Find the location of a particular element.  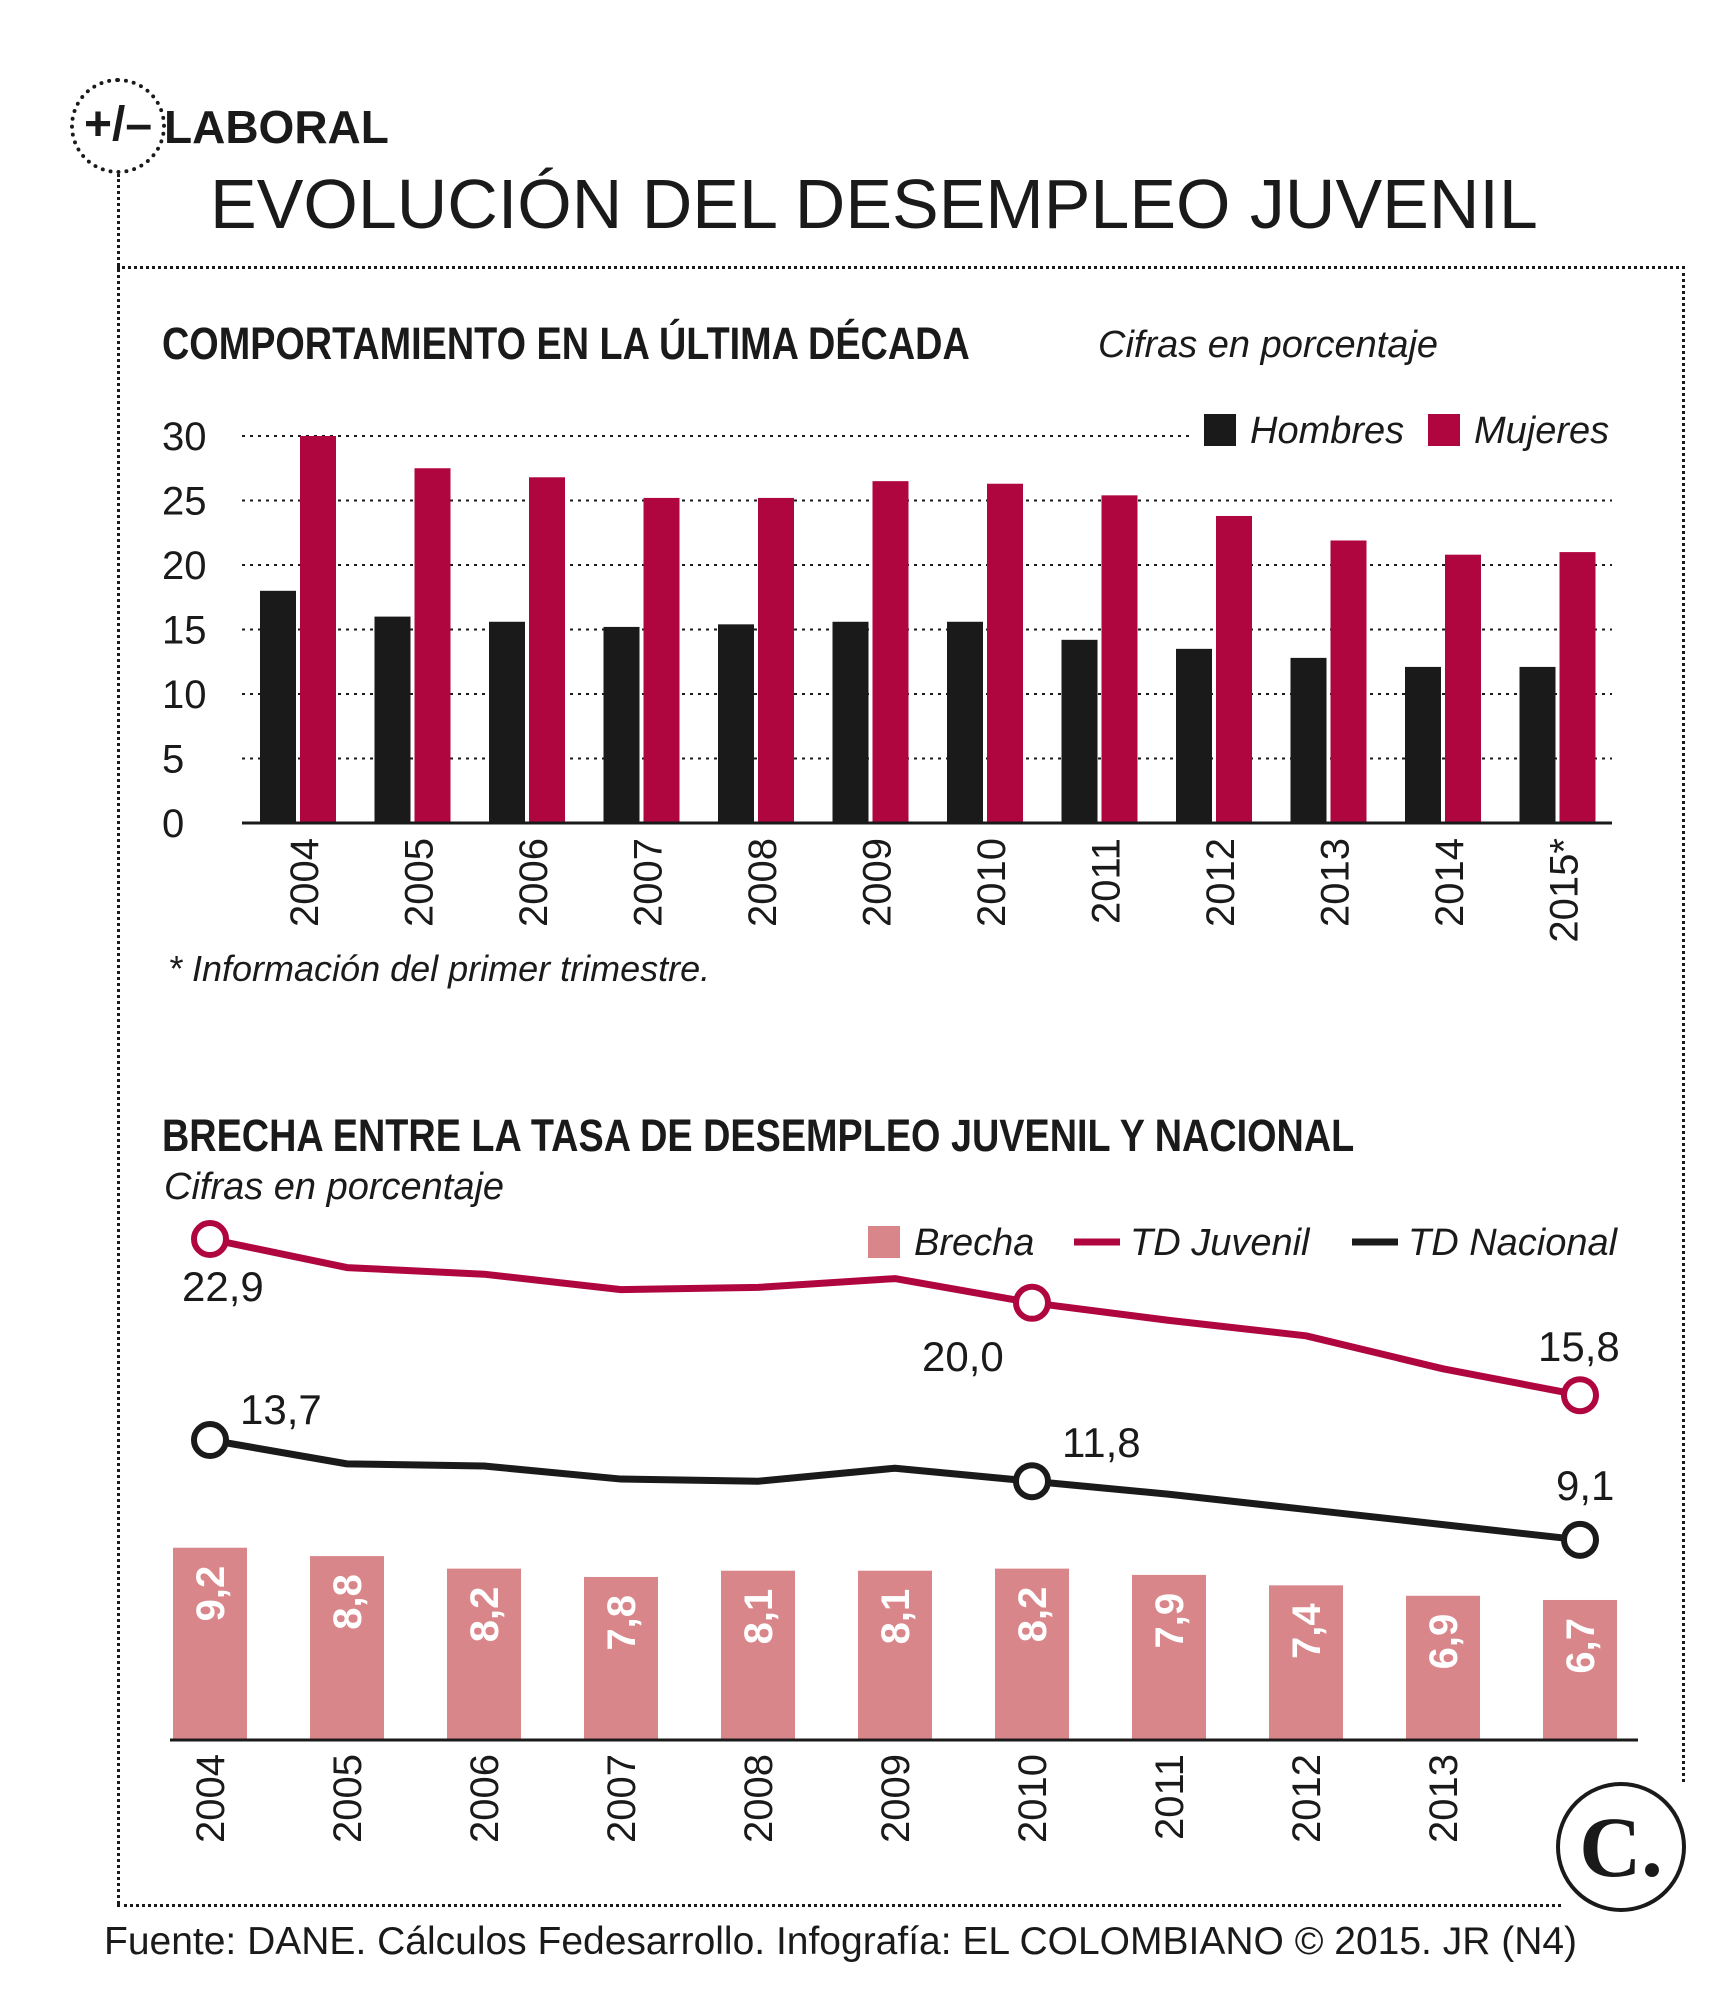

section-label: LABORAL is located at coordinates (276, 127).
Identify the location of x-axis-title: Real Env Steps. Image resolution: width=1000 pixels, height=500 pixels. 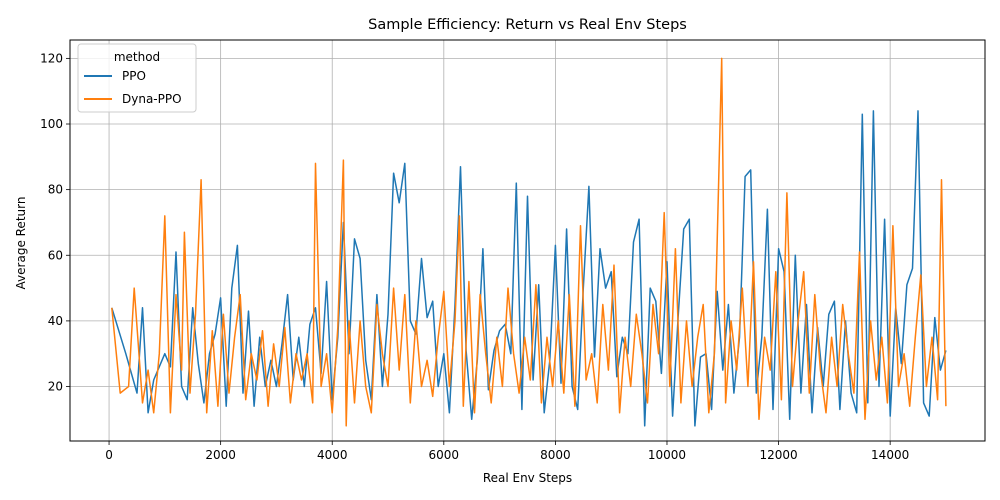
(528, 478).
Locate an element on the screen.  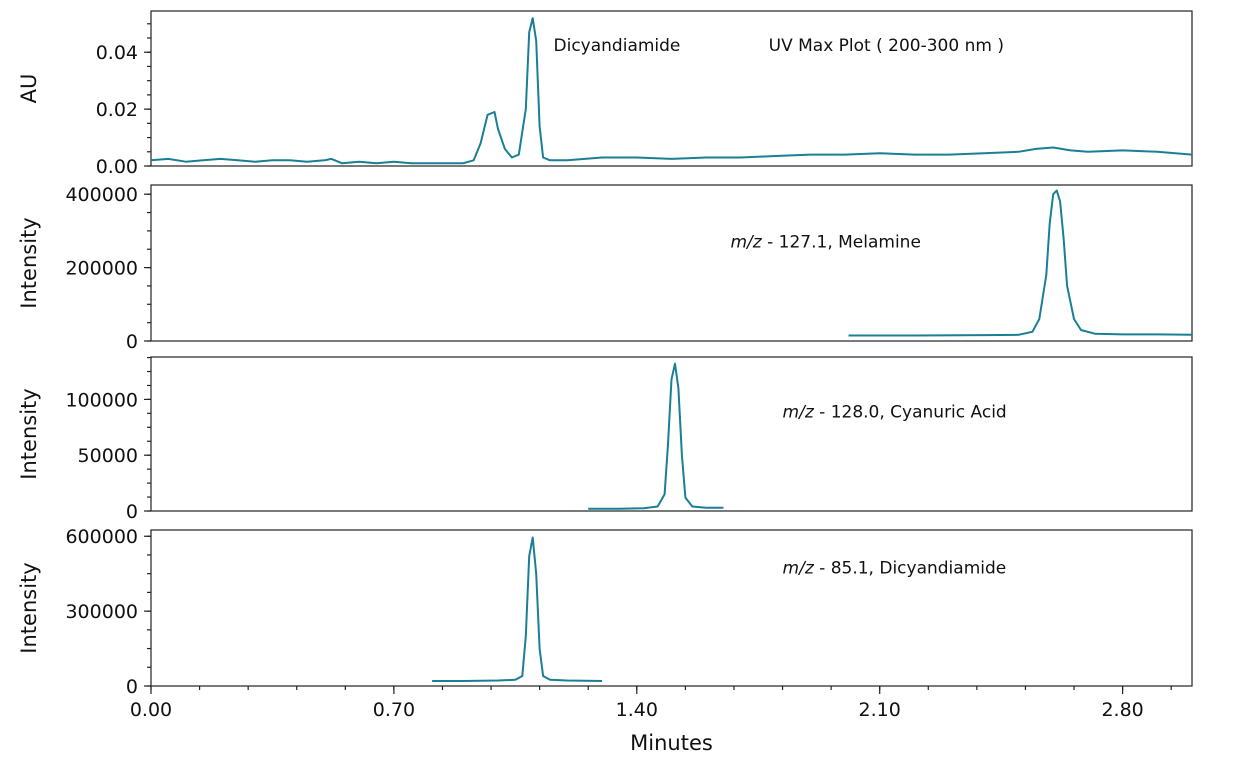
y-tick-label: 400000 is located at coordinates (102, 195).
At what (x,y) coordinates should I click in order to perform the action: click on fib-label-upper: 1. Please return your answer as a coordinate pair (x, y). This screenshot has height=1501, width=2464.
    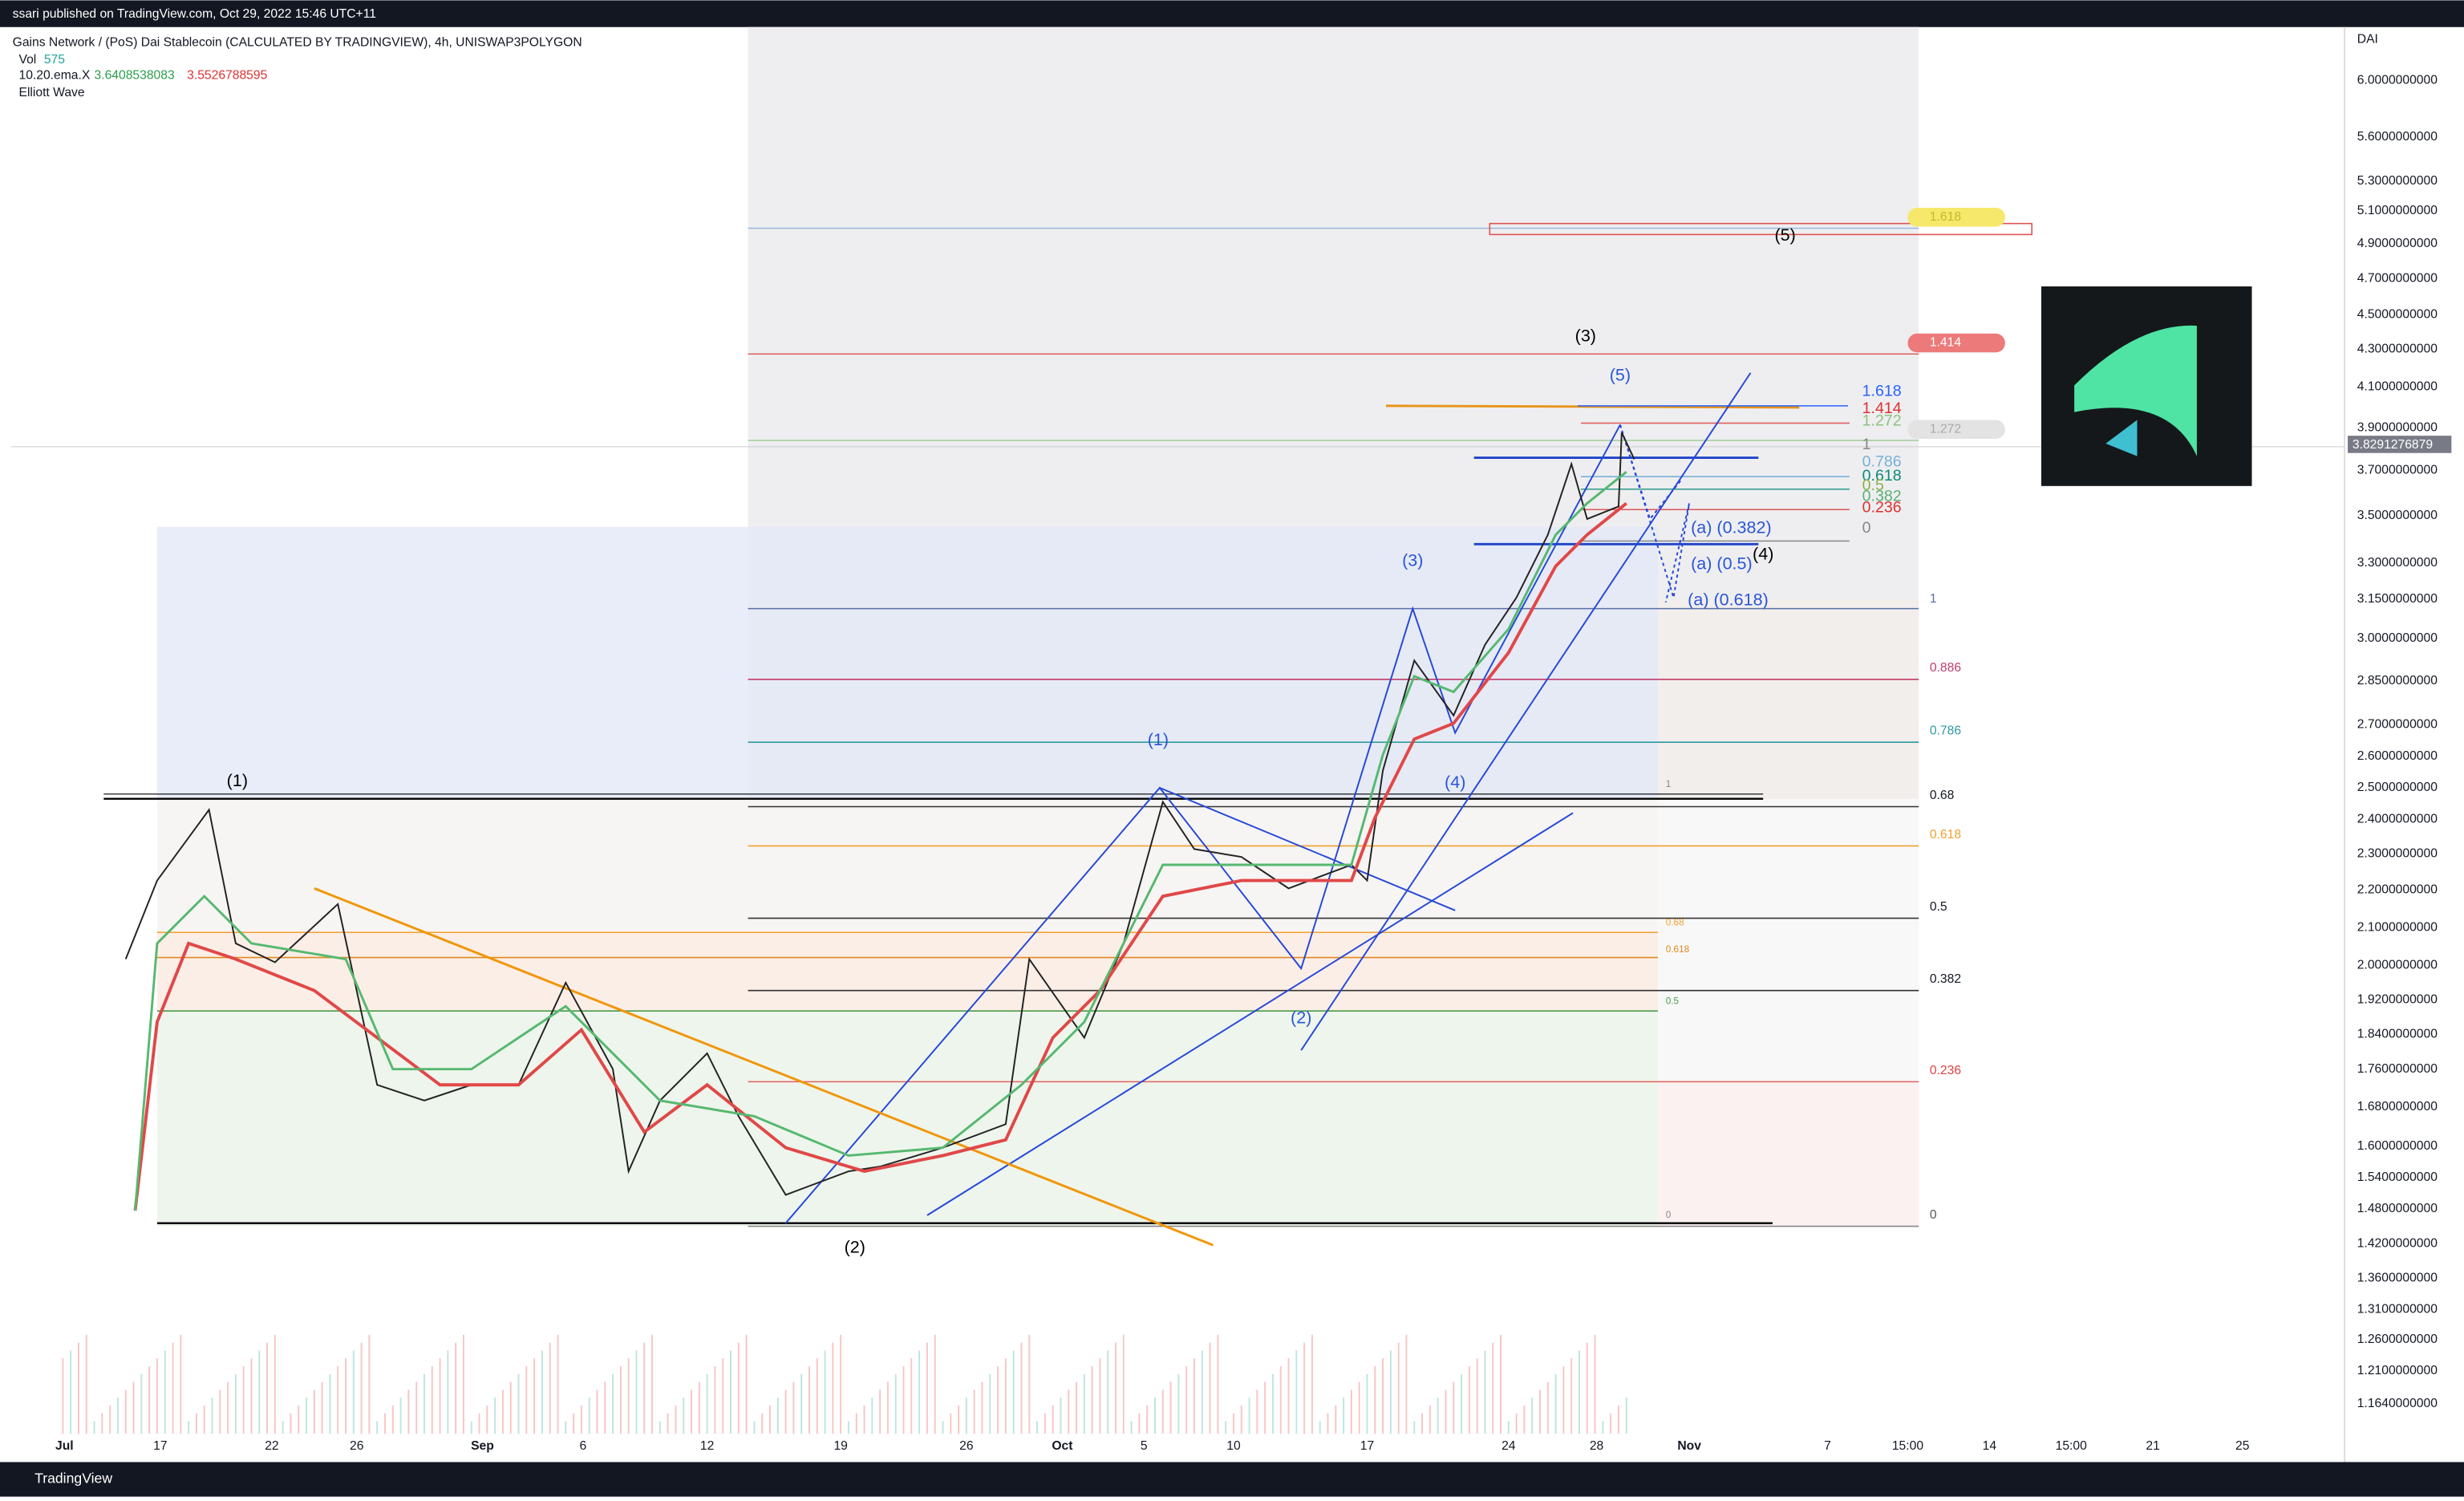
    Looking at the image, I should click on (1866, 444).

■ PROBLEM TO WORK ON ■
Rewrite every line of the items above as a Markdown table with two columns, No. and Text, numbering the rows in order. Omit blank lines and leave out the pictures.

■ RESULT OF THIS EXERCISE ■
| No. | Text |
|---|---|
| 1 | Find the location of a particular element.   |
| 2 | section-label: LABORAL is located at coordinates (276, 127). |
| 3 | Identify the location of x-axis-title: Real Env Steps. Image resolution: width=1000 pixels, height=500 pixels.  |
| 4 | (528, 478). |
| 5 | Locate an element on the screen.   |
| 6 | y-tick-label: 400000 is located at coordinates (102, 195). |
| 7 | At what (x,y) coordinates should I click in order to perform the action: click on fib-label-upper: 1. Please return your answer as a coordinate pair (x, y). This screenshot has height=1501, width=2464. |
| 8 |     Looking at the image, I should click on (1866, 444). |